* [Exercise directions]: Format the lines of the recorded data below as a JSON list of strings, from the first line through the line containing "coord(418,229)". Include one string per line and leave out blank lines.

## Begin Extracted data

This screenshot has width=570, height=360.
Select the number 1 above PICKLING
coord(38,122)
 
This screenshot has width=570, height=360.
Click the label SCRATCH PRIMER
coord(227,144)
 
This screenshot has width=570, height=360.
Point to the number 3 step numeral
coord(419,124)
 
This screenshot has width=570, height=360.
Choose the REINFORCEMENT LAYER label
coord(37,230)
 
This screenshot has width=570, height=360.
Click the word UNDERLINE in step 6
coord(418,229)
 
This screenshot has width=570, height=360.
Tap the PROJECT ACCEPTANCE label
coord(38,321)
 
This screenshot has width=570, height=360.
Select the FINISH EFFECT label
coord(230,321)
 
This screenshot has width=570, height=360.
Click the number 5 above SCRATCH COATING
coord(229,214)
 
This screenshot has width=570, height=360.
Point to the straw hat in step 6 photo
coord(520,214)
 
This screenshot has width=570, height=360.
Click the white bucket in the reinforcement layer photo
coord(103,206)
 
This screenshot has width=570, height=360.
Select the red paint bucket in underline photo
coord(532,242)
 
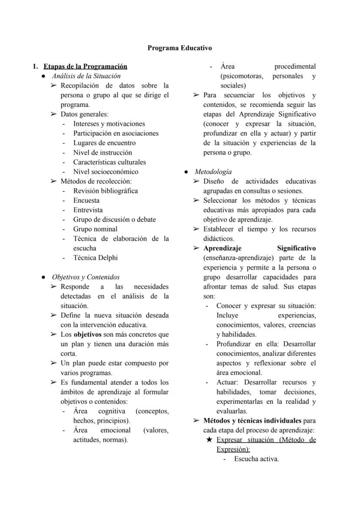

## End Extracted data

* [Answer to this exercise]:
[
  "This screenshot has width=570, height=360.",
  "Select the number 1 above PICKLING",
  "coord(38,122)",
  "This screenshot has width=570, height=360.",
  "Click the label SCRATCH PRIMER",
  "coord(227,144)",
  "This screenshot has width=570, height=360.",
  "Point to the number 3 step numeral",
  "coord(419,124)",
  "This screenshot has width=570, height=360.",
  "Choose the REINFORCEMENT LAYER label",
  "coord(37,230)",
  "This screenshot has width=570, height=360.",
  "Click the word UNDERLINE in step 6",
  "coord(418,229)"
]